An existing search engine, in order to process various allomorphs having same meaning) uses a manual creation of allomorphs, a semi-automatic creating method using patterns extracting related words with a language analyzer, or language resource such as Wordnet. However, these methods are expensive and cannot create all allomorphs in Web documents.
In view of the above, the present invention provides a method of automatically creating allomorphs of a keyword based on statistical information and morphological similarity between keywords using a great deal of keyword log and click log.
In the method of automatically creating allomorphs of the present invention, when a search keyword can be subdivided into at least one meaningful keyword, an unshared keyword is considered as an allomorph candidate and allomorphs are selected by an allomorph recognizing method.

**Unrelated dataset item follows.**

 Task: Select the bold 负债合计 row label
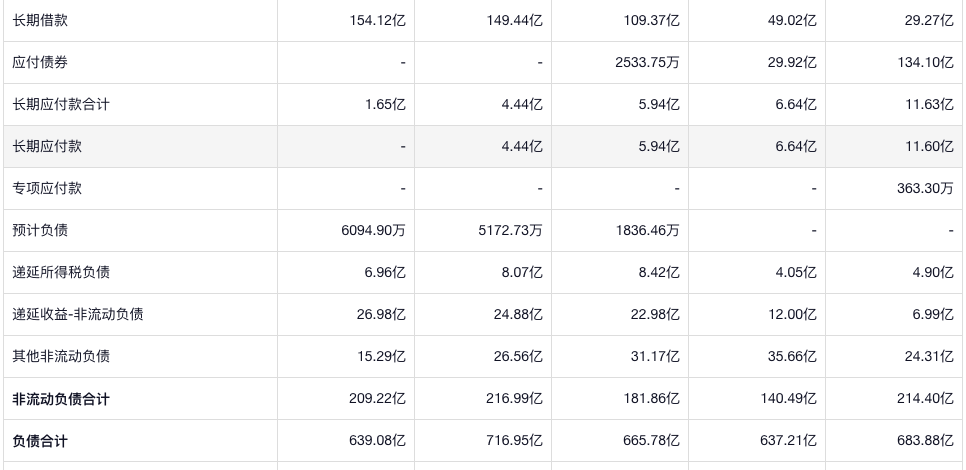tap(40, 441)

Moreover, in the method of the present invention, when change of an input in a single user session within a preset range is detected using user session information from a user search log, the change is selected as an allomorph candidate.
In accordance with a first aspect of the present invention, there is provided a method of automatically creating allomorphs of a keyword, including: creating allomorph candidates of a search keyword using a user log and/or user session information when the search keyword is input; extracting a related word for verification from a web document using a related word patter from to verify the allomorph candidates; and removing over-created and/or erroneous candidates from the allomorph candidates using the extracted related word for verification and creating allomorphs of the search keyword.
In accordance with a second aspect of the present invention, there is provided an apparatus for automatically creating a keyword allomorphs, including: an allomorph candidate creation unit creating allomorph candidates of a search keyword using a keyword log and/or user session information when the search keyword is input; a related word-for-verification extracting unit extracting a related word for verification using a related word pattern from a web document for verification of the allomorph candidates; and an allomorph creation unit remove over-created and/or erroneous candidates from the allomorph candidates using the extracted related word for verification and creating allomorphs of the search keyword.
In accordance with the allomorph automatic creating method and apparatus of the present invention, allomorphs of a search keyword are automatically created, so that search results for an input keyword of a user using the allomorphs may be expanded and quality of the search results may be improved.
Moreover, in order to overcome the mismatch between indices and search keyword, which is frequently generated in a search system, recommendation for a query or automatic query expansion may be utilized so that satisfaction for the search results can be enhanced.
The objects and features of the present invention will become apparent from the following description of embodiments given in conjunction with the accompanying drawings, in which:
Hereinafter, embodiments of the present invention will be described in detail with reference to the accompanying drawings which form a part hereof.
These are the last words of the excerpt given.